Photo:  proposed Starlight Solar site, via County of San Diego

April 4, 2026 (Boulevard) – Should a 588-acre solar project with one of the state’s largest battery energy storage sites be built near rural Boulevard, a small town located in a very high fire hazard zone?  The County Planning Commission may vote May 8 on the Starlight Solar project, which supporters say is needed to help meet state and county green energy mandates.

Opponents have launched a No Starlight Solar website. They’re urging concerned residents to contact county supervisors, as well as attend an April 15 town hall meeting at 6 p.m. at the Boulevard Resource Center (39919 Ribbonwood Road) with Andrew Hayes, a representative from Supervisor Joel Anderson’s office.

“Boulevard's dark skies, safety, and desert quiet are under threat,” the No Starlight Solar site states.  “We support clean energy — but not projects that put rural communities at risk or concentrate industrial energy infrastructure in one small town.”
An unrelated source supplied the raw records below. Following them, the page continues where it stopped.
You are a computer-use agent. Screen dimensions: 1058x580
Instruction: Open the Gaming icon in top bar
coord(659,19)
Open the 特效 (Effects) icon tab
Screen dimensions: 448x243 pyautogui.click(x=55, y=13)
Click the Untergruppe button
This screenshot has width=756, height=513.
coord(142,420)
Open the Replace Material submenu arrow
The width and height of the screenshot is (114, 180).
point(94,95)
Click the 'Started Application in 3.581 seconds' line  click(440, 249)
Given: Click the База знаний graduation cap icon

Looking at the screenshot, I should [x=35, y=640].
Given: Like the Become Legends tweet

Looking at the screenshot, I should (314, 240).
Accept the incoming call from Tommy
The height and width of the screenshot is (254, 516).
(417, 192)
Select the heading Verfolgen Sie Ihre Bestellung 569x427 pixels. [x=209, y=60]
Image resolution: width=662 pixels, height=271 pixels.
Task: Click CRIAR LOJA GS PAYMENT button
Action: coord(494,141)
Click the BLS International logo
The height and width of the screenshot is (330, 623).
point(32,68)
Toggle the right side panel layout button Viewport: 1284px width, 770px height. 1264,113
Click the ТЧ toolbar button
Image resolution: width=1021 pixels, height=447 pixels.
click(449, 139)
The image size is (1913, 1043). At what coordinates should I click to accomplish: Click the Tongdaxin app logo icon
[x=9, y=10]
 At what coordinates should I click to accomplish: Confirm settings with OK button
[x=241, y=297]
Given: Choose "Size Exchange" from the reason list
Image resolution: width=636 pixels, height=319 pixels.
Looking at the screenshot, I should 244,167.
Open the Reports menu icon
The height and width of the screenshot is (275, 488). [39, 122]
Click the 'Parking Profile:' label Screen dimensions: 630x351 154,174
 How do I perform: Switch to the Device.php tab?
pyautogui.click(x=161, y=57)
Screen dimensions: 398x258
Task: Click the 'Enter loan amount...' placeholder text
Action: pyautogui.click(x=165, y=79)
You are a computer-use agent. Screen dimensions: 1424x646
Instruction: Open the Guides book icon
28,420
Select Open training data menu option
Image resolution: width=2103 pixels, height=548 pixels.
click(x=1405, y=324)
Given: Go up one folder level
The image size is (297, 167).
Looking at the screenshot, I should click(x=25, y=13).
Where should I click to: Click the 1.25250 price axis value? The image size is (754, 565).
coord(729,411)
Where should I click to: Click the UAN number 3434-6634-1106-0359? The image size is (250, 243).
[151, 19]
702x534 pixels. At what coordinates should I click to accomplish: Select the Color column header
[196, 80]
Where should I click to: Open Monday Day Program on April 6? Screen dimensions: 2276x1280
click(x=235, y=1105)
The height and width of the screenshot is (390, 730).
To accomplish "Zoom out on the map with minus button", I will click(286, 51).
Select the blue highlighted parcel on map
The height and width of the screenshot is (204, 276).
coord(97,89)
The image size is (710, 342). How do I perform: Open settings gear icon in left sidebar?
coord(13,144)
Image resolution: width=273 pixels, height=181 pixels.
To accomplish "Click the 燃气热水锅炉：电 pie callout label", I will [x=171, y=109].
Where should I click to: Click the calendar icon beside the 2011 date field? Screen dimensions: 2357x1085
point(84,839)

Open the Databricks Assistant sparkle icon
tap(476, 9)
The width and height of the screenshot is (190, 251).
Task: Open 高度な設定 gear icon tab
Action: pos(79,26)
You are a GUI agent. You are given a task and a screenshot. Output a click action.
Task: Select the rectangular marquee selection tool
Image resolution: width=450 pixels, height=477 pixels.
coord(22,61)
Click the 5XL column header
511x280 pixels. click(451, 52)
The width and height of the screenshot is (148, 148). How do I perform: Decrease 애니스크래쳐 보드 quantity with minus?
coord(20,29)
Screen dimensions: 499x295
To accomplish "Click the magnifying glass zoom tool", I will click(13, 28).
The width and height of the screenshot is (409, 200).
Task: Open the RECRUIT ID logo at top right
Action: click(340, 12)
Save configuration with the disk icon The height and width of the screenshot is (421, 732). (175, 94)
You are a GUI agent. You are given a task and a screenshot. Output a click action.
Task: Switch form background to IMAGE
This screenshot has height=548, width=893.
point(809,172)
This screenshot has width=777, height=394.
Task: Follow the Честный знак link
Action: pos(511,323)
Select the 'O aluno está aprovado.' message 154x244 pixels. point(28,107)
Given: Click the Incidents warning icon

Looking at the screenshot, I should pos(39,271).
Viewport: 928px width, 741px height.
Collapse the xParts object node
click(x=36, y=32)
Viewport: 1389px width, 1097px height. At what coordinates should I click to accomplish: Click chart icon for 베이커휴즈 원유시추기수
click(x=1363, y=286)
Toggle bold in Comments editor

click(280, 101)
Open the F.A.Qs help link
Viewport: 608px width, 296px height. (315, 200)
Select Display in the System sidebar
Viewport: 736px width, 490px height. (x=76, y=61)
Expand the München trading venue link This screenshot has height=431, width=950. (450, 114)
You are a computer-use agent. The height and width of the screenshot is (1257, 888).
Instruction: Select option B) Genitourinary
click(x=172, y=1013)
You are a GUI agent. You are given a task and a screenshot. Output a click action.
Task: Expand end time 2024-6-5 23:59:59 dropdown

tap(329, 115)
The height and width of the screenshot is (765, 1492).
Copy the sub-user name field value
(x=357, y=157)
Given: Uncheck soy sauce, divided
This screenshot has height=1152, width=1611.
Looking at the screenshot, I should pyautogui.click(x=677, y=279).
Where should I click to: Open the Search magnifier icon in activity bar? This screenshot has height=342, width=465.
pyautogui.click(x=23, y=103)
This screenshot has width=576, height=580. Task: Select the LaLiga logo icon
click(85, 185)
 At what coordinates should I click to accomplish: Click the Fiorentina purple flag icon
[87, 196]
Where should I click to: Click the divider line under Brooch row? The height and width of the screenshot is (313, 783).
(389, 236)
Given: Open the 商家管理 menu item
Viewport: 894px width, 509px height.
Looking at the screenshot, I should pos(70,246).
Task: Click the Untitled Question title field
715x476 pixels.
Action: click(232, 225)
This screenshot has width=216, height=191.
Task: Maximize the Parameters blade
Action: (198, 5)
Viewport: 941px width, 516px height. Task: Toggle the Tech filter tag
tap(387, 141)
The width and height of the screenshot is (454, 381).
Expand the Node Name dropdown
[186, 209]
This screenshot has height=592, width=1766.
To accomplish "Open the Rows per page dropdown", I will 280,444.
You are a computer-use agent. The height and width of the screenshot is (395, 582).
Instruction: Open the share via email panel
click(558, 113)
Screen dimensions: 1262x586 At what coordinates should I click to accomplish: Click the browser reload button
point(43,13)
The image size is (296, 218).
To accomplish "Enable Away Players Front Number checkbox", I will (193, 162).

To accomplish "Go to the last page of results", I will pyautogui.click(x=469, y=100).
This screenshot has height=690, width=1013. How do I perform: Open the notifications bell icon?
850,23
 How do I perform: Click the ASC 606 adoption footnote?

The site adds, “We are not anti-solar. Renewable energy is essential. What residents are questioning is the pattern: Boulevard, Jacumba, and Campo have increasingly become the de facto dumping grounds for regional energy infrastructure. Projects like the nearby JVR Energy Park in Jacumba show how rural East County is being rapidly industrialized while most of the region's energy demand lies elsewhere... Residents deserve the same level of safety, transparency, and environmental protection that would be expected anywhere else in San Diego County,” the No Starlight Solar site asserts.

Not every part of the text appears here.